Please give the lines of the items below as a JSON list of strings, one string per line, leaving out blank lines. Begin at the line that contains "Given: Click the Klaipėda city label" and stop after the line that contains "(1180, 644)".

_Source records_
========

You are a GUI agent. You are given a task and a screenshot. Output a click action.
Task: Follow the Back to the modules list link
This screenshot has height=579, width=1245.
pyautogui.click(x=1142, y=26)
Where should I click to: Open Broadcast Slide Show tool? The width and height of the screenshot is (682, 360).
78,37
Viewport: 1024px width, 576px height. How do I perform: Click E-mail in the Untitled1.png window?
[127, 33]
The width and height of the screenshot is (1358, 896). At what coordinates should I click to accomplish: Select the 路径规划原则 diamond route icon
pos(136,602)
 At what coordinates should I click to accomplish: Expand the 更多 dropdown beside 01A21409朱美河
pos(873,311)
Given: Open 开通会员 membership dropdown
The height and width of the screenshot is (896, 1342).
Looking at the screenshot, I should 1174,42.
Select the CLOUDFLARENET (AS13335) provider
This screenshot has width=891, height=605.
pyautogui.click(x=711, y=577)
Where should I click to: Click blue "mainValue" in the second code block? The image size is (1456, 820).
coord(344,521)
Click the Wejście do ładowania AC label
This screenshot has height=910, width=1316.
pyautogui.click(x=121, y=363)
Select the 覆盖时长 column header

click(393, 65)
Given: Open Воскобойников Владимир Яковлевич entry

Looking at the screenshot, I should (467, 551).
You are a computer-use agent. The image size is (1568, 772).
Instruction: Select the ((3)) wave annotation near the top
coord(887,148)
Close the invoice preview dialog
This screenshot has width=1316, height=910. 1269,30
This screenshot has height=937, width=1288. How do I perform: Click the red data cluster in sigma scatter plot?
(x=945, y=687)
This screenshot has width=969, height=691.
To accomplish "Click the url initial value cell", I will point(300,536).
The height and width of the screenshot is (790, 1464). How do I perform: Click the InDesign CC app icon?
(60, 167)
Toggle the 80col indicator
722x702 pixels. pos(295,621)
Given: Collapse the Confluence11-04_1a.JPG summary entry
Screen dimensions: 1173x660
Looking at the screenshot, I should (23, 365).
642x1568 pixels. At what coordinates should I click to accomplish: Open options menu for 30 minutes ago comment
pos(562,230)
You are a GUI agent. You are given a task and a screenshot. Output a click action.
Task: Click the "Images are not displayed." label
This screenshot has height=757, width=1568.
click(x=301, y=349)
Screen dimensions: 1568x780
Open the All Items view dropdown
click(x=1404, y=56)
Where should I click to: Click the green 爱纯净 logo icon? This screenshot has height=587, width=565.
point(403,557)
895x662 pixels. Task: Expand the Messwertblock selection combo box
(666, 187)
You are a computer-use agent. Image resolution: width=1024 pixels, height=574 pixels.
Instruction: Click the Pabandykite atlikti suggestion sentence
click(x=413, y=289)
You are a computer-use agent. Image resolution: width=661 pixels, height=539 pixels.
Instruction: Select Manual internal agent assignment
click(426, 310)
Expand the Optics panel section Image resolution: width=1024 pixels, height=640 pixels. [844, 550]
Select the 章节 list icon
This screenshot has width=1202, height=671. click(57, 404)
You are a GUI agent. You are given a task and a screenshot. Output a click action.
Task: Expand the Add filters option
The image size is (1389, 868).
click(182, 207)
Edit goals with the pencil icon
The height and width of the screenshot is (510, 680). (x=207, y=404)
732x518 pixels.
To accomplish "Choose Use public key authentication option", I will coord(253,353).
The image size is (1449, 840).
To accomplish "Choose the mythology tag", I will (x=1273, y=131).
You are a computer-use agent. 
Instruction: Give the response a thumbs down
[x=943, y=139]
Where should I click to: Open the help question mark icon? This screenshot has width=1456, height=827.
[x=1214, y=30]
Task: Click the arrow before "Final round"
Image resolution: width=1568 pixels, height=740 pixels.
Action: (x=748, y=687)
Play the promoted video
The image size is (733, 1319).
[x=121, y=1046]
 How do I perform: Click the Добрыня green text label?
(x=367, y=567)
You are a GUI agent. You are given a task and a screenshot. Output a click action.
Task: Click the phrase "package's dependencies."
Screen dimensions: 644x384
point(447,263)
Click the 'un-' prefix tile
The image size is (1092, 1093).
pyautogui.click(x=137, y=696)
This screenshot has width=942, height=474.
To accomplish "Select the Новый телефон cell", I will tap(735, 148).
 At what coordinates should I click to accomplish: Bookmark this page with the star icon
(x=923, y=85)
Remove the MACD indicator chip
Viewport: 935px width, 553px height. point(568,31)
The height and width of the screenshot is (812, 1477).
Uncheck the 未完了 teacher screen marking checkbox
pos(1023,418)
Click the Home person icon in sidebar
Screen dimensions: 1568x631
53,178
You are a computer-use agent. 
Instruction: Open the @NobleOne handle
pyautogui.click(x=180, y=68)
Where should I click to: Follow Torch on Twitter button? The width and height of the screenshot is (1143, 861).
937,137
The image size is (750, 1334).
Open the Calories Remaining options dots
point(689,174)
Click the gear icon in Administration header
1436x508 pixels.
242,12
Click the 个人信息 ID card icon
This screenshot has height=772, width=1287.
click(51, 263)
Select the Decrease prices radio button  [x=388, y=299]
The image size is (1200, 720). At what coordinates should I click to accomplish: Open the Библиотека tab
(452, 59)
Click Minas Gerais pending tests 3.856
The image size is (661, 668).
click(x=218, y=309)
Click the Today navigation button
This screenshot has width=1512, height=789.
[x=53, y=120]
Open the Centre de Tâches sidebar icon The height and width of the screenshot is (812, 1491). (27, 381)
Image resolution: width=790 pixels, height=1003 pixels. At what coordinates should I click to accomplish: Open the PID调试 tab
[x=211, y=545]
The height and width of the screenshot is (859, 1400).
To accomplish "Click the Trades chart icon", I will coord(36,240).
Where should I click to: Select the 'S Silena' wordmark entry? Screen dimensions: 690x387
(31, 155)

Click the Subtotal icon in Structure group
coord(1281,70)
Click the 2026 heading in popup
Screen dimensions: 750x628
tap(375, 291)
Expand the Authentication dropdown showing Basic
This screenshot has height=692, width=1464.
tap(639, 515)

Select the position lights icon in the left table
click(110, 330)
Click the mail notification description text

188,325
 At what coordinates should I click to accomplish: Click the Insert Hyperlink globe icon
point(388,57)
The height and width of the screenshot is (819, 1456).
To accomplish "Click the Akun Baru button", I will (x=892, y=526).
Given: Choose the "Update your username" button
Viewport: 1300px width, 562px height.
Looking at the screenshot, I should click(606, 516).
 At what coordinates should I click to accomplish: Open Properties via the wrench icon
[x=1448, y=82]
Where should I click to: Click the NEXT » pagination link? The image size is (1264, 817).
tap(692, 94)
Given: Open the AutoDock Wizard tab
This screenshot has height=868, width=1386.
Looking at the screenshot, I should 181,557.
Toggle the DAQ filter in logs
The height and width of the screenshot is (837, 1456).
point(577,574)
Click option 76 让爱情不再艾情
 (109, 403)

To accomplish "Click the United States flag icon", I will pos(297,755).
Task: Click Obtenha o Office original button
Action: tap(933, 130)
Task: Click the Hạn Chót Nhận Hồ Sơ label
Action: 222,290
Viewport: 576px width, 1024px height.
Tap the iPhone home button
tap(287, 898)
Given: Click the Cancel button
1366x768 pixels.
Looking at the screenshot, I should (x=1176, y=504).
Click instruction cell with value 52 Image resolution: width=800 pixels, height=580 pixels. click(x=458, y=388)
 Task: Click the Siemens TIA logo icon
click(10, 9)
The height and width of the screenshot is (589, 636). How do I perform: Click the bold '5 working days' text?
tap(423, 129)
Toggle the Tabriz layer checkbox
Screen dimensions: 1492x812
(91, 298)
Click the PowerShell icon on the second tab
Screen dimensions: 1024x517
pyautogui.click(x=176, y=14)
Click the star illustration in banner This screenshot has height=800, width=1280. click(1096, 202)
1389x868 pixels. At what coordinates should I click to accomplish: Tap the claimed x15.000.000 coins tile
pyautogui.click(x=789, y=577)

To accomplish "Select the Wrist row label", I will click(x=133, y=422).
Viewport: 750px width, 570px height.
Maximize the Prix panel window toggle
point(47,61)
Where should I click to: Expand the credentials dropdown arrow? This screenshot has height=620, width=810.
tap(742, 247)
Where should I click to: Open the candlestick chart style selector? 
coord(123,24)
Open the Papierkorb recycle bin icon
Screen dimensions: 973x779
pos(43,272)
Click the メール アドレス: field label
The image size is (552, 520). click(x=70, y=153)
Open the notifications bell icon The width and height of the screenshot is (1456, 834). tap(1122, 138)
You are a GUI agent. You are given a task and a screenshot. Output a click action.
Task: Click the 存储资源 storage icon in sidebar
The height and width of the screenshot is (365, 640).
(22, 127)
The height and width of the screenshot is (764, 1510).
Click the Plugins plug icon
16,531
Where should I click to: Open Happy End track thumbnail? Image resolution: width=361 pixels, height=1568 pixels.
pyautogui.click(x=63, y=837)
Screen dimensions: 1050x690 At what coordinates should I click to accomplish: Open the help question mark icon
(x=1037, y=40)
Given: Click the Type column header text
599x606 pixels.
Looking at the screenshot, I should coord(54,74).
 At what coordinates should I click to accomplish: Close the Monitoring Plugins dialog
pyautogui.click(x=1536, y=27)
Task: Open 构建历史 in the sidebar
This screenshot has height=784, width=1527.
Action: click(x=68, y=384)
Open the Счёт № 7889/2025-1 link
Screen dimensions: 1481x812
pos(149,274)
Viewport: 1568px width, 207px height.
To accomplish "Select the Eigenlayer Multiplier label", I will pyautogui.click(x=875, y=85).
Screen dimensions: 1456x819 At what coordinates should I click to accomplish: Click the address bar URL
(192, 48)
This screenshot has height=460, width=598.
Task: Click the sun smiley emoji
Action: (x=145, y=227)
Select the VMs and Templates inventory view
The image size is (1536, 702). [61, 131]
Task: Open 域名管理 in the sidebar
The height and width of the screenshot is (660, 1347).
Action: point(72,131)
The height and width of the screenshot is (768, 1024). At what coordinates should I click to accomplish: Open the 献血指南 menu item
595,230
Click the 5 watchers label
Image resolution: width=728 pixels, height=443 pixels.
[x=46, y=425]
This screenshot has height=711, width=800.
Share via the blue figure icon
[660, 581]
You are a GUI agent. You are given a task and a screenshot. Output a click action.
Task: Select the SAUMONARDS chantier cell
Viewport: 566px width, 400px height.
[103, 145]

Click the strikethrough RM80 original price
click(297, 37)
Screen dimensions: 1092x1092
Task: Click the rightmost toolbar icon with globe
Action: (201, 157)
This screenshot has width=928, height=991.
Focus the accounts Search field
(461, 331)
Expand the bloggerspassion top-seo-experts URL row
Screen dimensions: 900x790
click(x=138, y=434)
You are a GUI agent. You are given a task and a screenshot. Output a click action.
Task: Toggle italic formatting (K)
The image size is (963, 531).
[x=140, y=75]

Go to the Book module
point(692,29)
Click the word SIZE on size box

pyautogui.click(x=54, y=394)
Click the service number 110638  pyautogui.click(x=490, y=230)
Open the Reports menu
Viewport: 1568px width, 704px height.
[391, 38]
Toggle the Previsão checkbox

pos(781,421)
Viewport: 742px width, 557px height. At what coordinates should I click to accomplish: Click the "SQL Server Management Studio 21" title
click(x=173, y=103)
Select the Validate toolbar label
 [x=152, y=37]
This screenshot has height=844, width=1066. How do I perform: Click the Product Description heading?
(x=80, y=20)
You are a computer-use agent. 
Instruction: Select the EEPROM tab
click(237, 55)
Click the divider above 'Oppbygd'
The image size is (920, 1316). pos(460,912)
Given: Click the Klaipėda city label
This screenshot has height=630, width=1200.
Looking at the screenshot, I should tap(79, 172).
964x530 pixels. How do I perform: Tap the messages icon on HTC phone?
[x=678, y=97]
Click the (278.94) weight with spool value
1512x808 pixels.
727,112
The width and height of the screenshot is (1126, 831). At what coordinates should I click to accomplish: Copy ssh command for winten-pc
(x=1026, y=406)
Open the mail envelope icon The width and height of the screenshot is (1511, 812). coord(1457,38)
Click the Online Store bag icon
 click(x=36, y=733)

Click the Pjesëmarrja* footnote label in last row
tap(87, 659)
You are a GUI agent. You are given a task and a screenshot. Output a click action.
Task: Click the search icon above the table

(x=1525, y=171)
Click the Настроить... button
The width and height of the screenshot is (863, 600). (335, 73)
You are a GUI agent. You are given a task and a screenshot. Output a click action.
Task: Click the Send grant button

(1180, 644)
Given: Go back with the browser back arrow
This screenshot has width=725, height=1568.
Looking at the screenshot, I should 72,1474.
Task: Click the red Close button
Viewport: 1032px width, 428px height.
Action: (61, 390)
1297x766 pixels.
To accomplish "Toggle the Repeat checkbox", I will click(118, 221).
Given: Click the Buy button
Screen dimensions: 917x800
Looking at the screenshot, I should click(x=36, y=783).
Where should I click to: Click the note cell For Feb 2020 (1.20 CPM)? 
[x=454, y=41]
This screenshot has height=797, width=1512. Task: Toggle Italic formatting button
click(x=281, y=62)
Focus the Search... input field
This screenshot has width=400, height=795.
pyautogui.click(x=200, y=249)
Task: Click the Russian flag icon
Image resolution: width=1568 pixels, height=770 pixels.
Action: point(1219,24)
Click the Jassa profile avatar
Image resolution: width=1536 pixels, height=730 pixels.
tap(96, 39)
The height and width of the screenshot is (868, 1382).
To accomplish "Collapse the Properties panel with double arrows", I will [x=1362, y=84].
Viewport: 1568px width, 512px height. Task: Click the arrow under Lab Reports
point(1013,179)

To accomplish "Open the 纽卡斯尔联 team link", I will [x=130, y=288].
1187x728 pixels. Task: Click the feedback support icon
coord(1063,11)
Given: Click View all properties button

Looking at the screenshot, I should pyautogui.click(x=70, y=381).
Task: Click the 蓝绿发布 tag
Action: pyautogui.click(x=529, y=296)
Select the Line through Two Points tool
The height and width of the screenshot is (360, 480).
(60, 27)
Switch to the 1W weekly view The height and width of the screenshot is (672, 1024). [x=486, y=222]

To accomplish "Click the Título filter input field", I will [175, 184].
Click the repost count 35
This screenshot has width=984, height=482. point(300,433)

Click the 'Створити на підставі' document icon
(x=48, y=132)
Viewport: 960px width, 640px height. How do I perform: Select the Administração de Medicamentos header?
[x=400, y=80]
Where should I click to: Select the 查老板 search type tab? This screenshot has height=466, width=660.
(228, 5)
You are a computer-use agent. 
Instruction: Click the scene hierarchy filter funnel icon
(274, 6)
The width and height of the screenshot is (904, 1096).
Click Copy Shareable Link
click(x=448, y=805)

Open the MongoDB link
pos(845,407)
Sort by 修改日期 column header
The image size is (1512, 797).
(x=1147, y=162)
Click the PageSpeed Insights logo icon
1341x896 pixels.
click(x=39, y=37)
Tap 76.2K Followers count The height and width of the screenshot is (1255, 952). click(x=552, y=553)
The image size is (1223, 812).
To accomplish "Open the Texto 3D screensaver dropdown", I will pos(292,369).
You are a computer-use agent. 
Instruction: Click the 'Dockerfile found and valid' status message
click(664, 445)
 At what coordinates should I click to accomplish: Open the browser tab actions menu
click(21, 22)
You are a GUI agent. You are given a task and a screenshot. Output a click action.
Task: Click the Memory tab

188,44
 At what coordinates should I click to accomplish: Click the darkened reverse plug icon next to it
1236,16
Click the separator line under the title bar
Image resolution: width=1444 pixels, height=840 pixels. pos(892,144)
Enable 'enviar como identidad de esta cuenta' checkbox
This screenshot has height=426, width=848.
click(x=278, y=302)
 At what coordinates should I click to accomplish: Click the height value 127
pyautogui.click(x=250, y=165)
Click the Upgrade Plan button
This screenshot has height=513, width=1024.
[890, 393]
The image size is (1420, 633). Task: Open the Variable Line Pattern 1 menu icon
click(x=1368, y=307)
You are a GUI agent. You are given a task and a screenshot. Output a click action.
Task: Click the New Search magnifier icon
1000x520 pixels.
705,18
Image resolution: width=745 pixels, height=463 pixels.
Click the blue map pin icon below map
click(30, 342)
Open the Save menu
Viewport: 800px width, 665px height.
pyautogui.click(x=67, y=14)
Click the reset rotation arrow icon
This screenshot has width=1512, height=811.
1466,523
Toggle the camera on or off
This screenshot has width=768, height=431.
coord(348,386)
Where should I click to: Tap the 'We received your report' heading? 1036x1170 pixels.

========

_Exercise response_
[
  "Given: Click the Klaipėda city label",
  "This screenshot has height=630, width=1200.",
  "Looking at the screenshot, I should tap(79, 172).",
  "964x530 pixels. How do I perform: Tap the messages icon on HTC phone?",
  "[x=678, y=97]",
  "Click the (278.94) weight with spool value",
  "1512x808 pixels.",
  "727,112",
  "The width and height of the screenshot is (1126, 831). At what coordinates should I click to accomplish: Copy ssh command for winten-pc",
  "(x=1026, y=406)",
  "Open the mail envelope icon The width and height of the screenshot is (1511, 812). coord(1457,38)",
  "Click the Online Store bag icon",
  " click(x=36, y=733)",
  "Click the Pjesëmarrja* footnote label in last row",
  "tap(87, 659)",
  "You are a GUI agent. You are given a task and a screenshot. Output a click action.",
  "Task: Click the search icon above the table",
  "(x=1525, y=171)",
  "Click the Настроить... button",
  "The width and height of the screenshot is (863, 600). (335, 73)",
  "You are a GUI agent. You are given a task and a screenshot. Output a click action.",
  "Task: Click the Send grant button",
  "(1180, 644)"
]